I want to install my package, with a SqlAlchemy package (0.5.3), and an existing Sqlalchemy package (0.4.4)
and have the packages all get along.

My thoughts were that with the appropriate use of pkg_resources.py, I could use WorkSet, Environment, etc to build a sys.path which would correctly have the newer SqlAlchemy egg file in the path.

I am doing this manually now, but it seems like pkg_resources.py is a more readable, maintainable
method to do the same thing.


What I have working is this:
dino/__init__.py:

....

egg = "SQLAlchemy-0.5.3-py2.4.egg"
for p in sys.path[:]:
    fullname = os.path.join(p, egg)
    if os.path.exists(fullname):
        sys.path.insert(sys.path.index(p), fullname)

...



On Apr 6, 2009, at 7:49 PM, P.J. Eby wrote:

At 05:04 PM 4/6/2009 -0700, Nicholas Veeser wrote:
I am working on a tool we call dino which uses sqlalchemy 0.5.3
Its an update of a previous version (called dino) which uses sqlalchemy 0.4.4.
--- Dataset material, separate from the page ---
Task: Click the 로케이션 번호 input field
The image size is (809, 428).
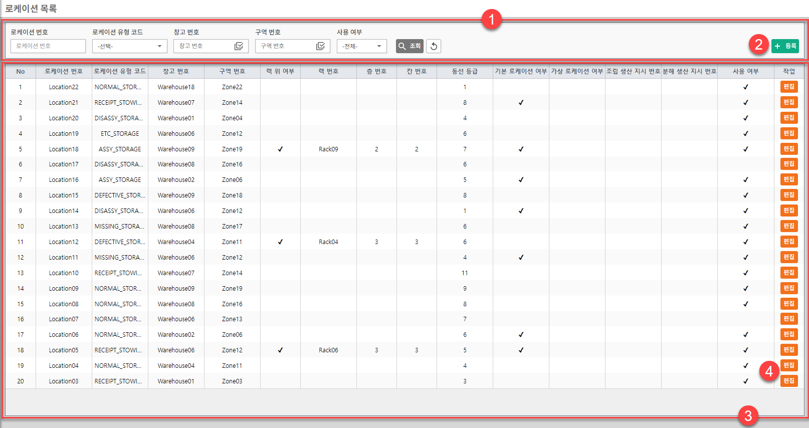Action: point(48,46)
For reasons I don't have to go into, I would like to have both tools installed on the same host, with almost no changes to the existing tool. Thus both versions of sqlalchemy installed

So my solution seemed to be use pkg_resources and egg's:

- leave sqlalchemy 0.4.4 in:
  /usr/lib64/python2.4/site-packages/sqlalchemy
- build sqlalchemy 0.5.3 as an Egg and install into:
  /usr/lib64/python2.4/site-packages/SQLAlchemy-0.5.3-py2.4.egg
- in the root package of the new code,  specify the correct version
  from pkg_resources import require; require("SQLAlchemy>=0.5.0")

Change this to defining that dependency in its setup.py, and develop using 'setup.py develop'. It will then work correctly.